* Source material
================

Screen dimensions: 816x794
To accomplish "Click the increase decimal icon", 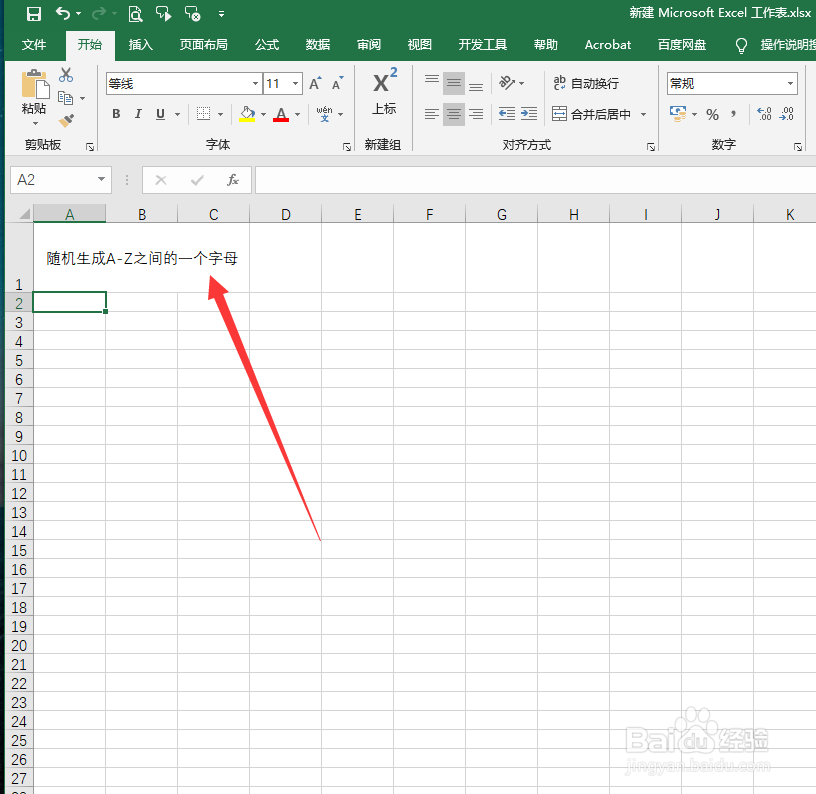I will (763, 114).
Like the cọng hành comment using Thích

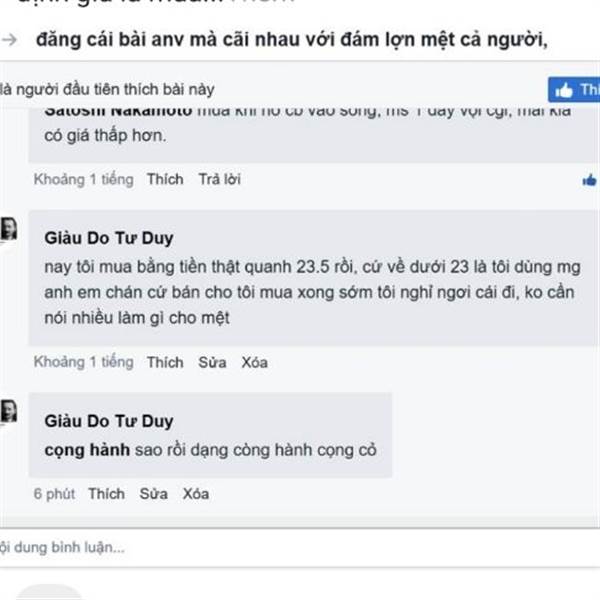pos(106,494)
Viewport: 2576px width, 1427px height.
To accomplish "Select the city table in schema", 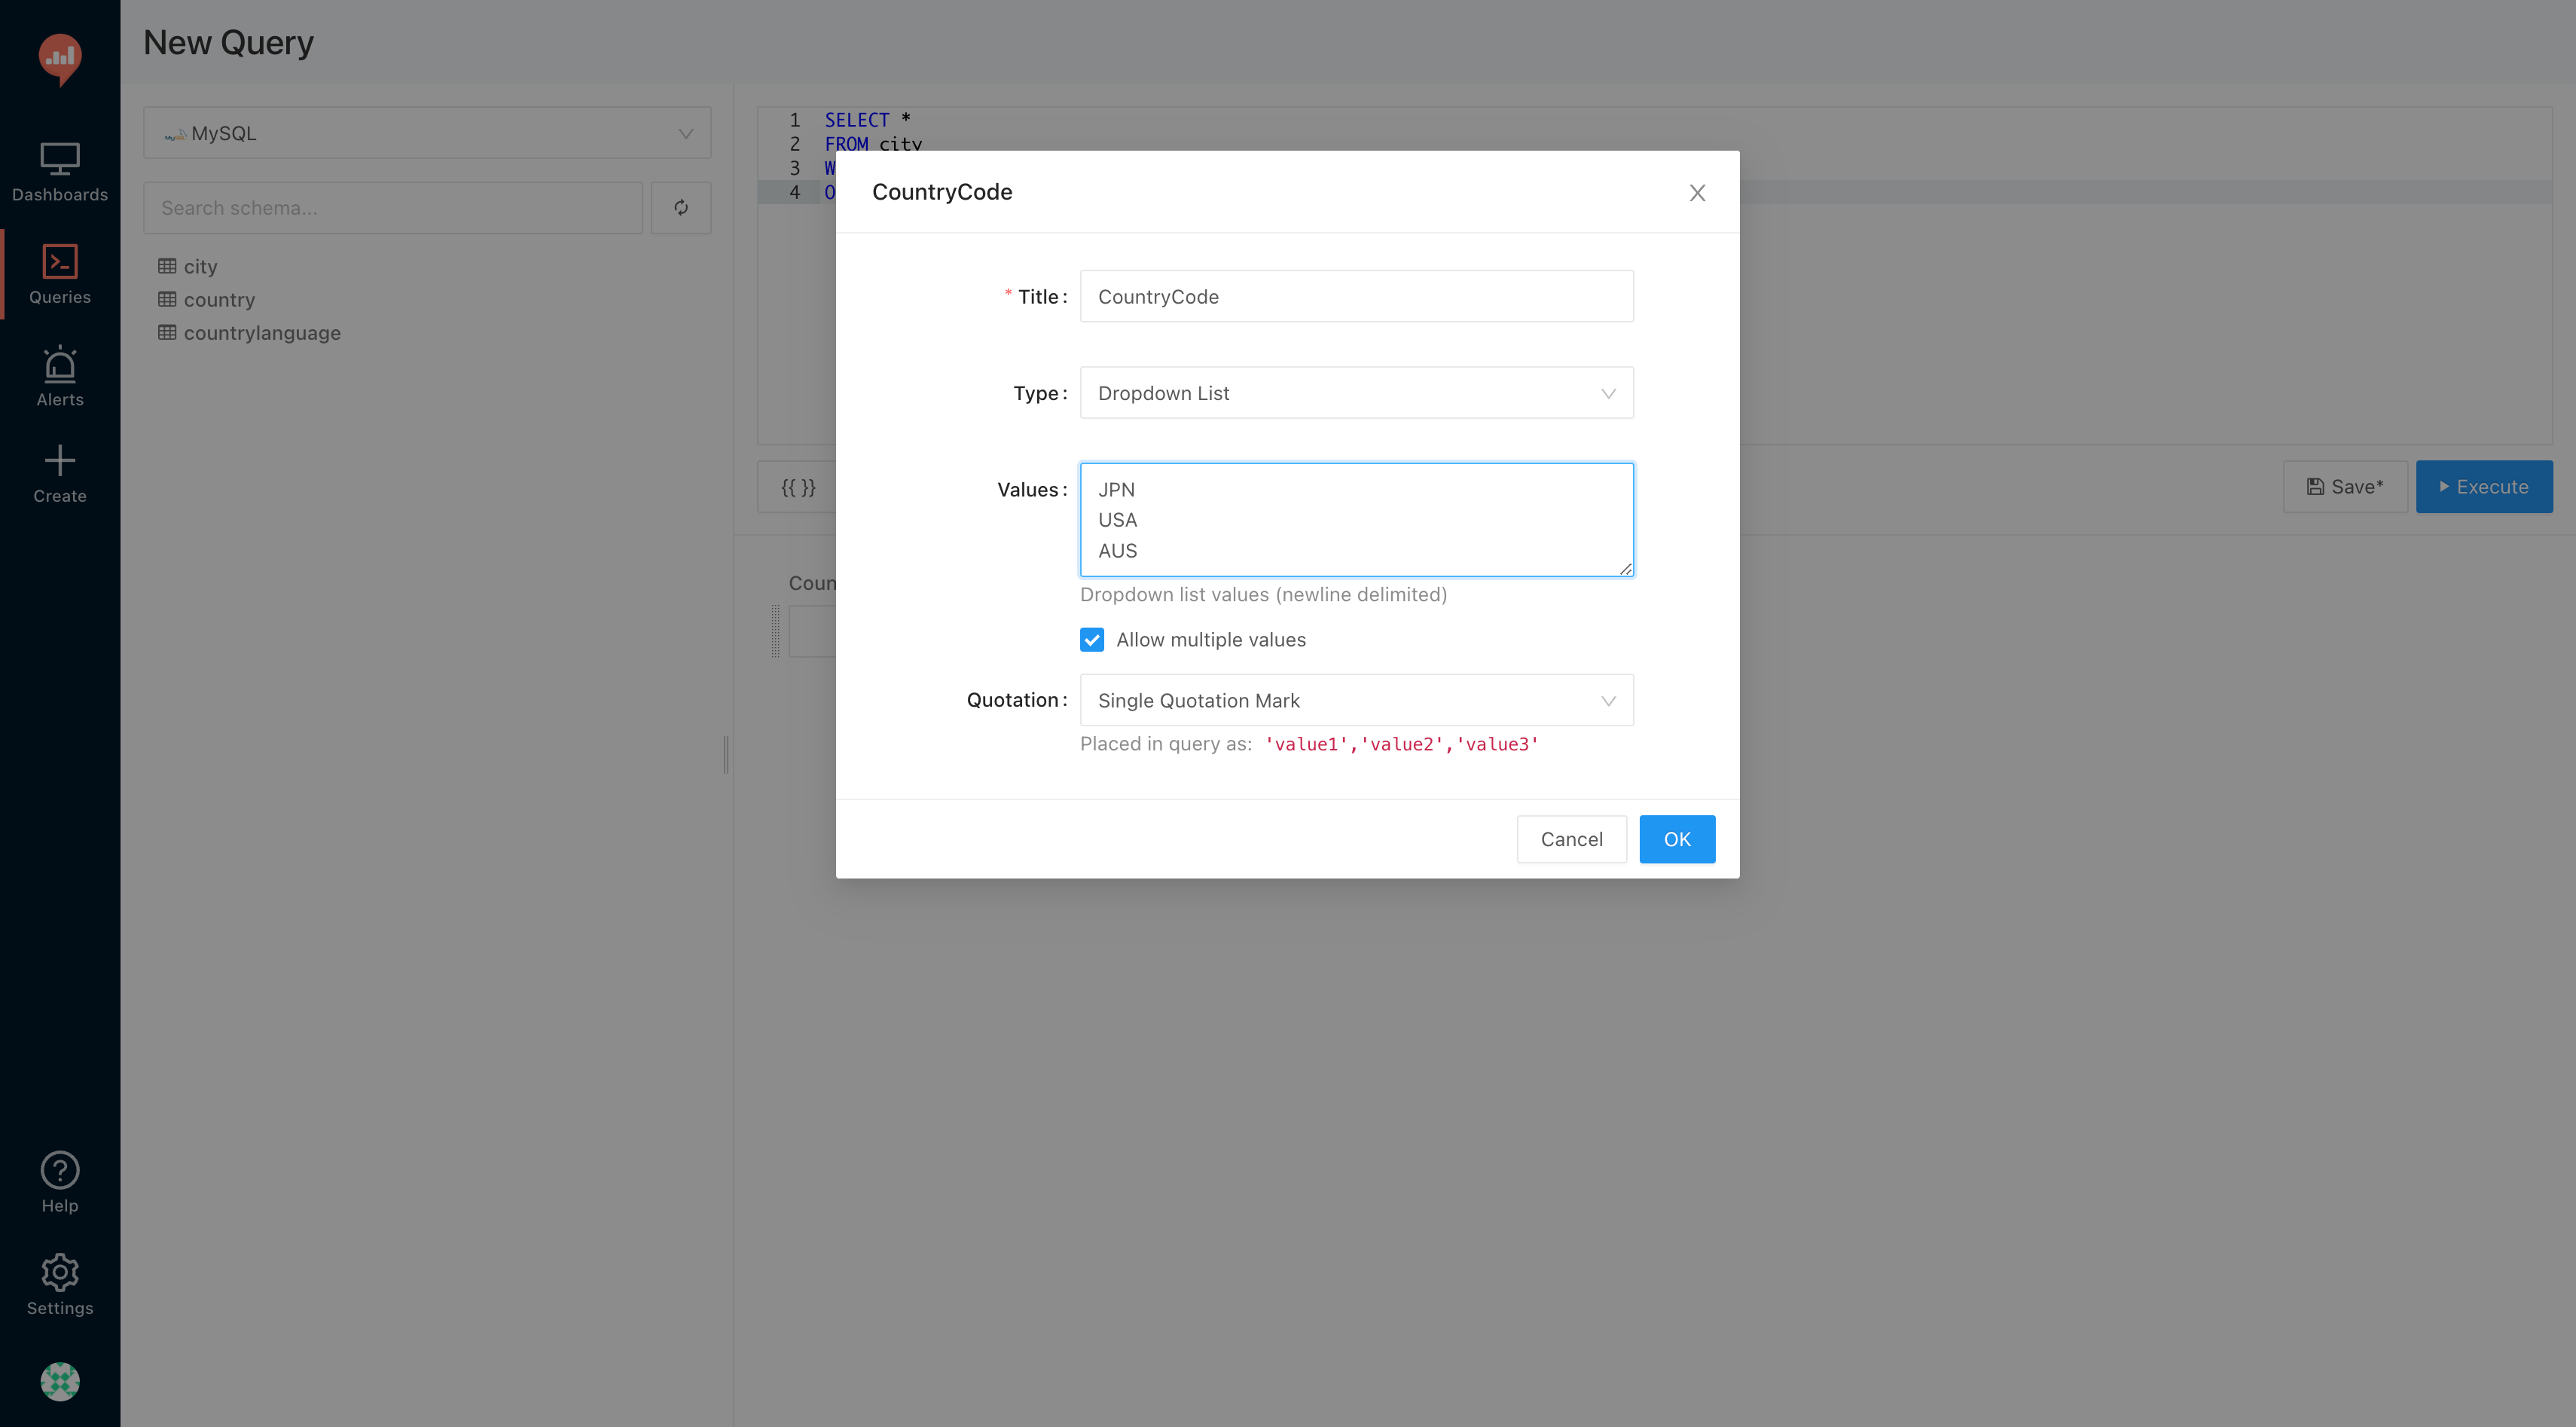I will (x=200, y=267).
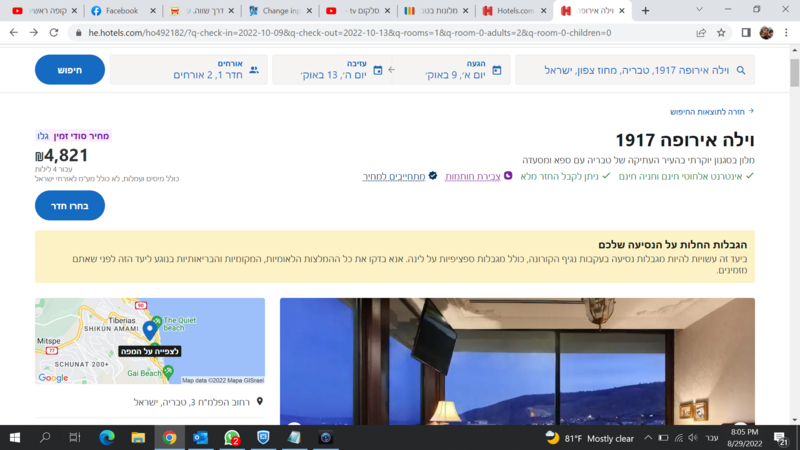
Task: Open the hotel room photo
Action: [x=517, y=361]
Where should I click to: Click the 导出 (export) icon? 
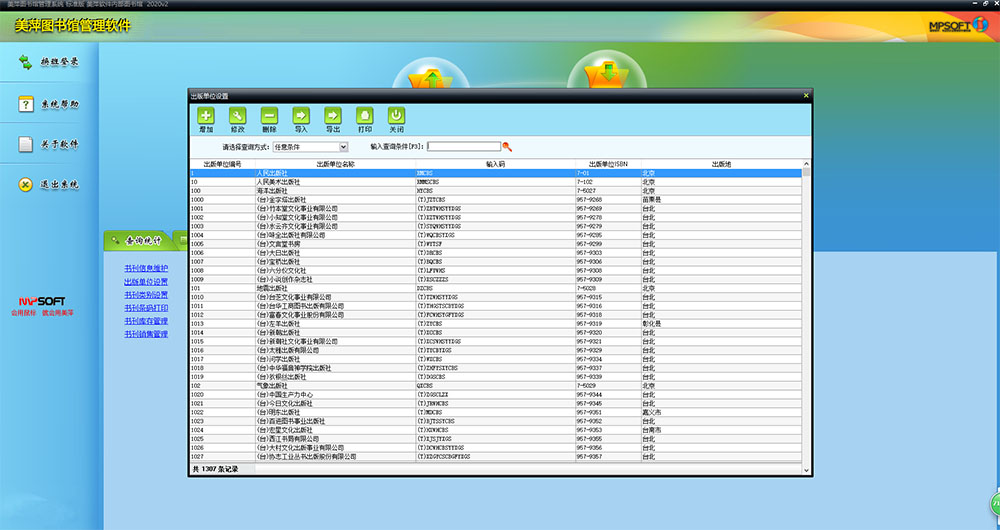(x=333, y=116)
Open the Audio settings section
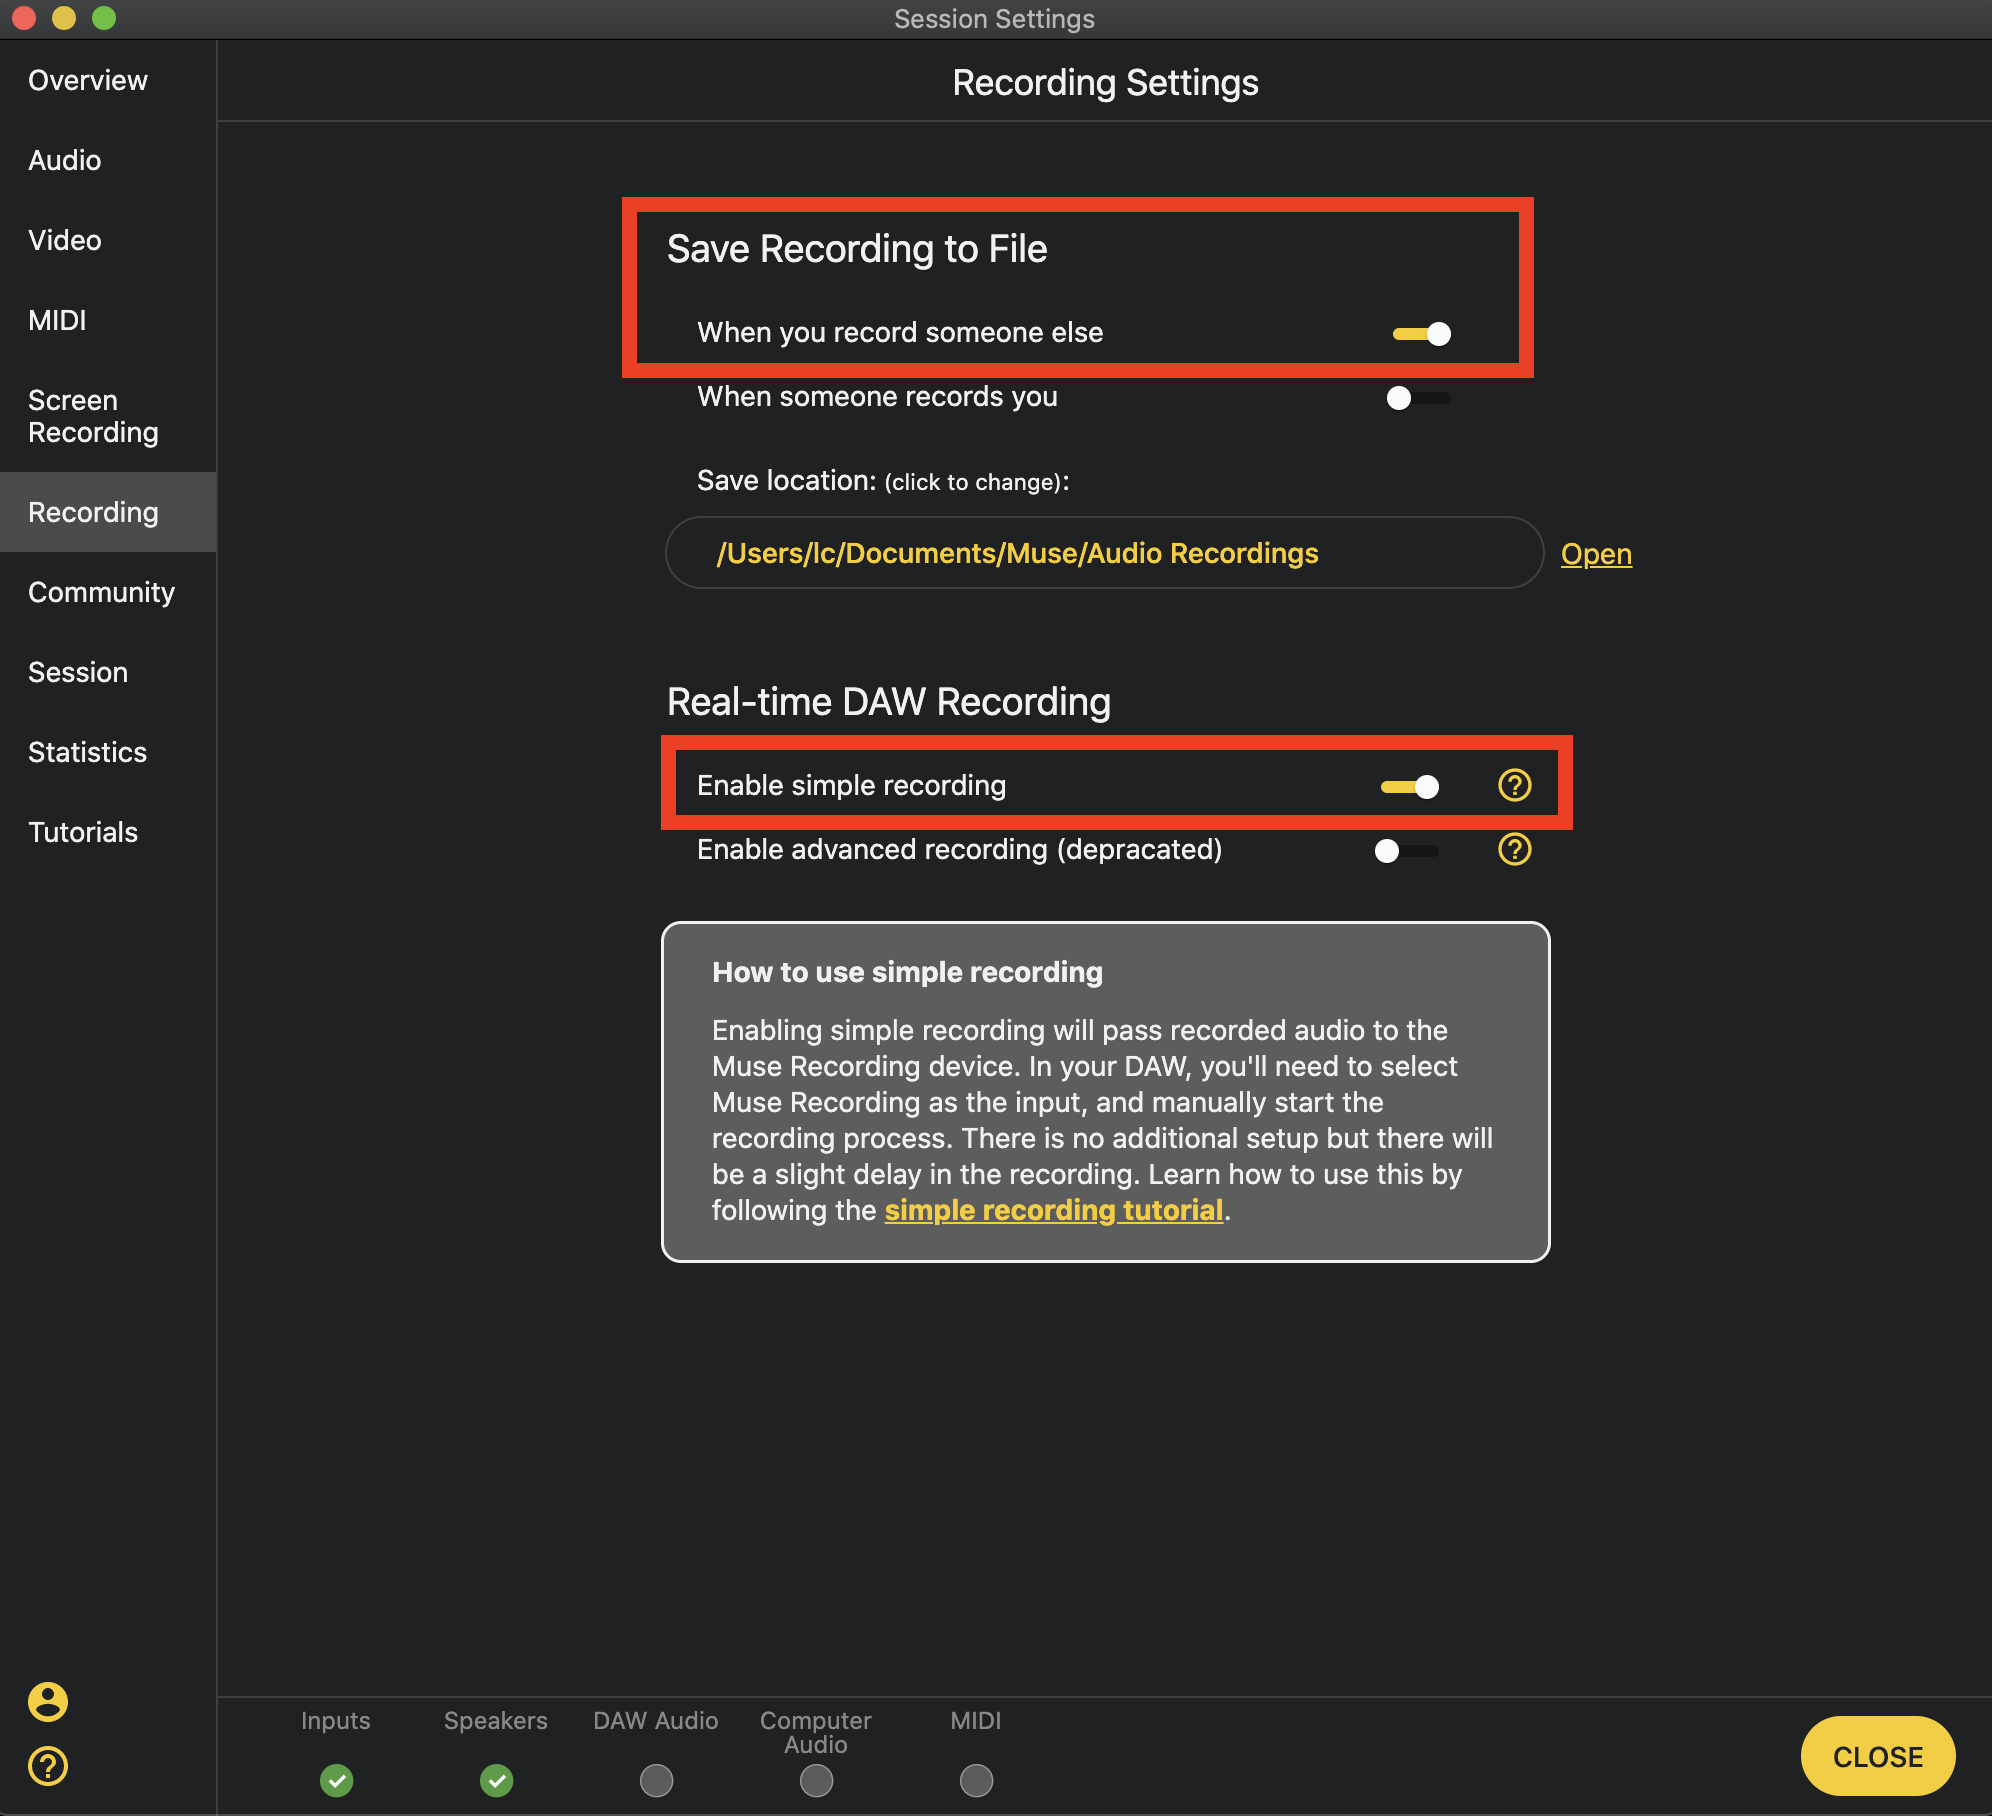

================

* Written exercise
Write the stretch from the line containing "Where should I" through the end of the items as a JSON list of strings, one string per line. Skip blank lines and leave out the pictures.

* Exercise output
[
  "Where should I click to: Click the 导出 (export) icon? ",
  "(x=333, y=116)",
  "Open the Audio settings section"
]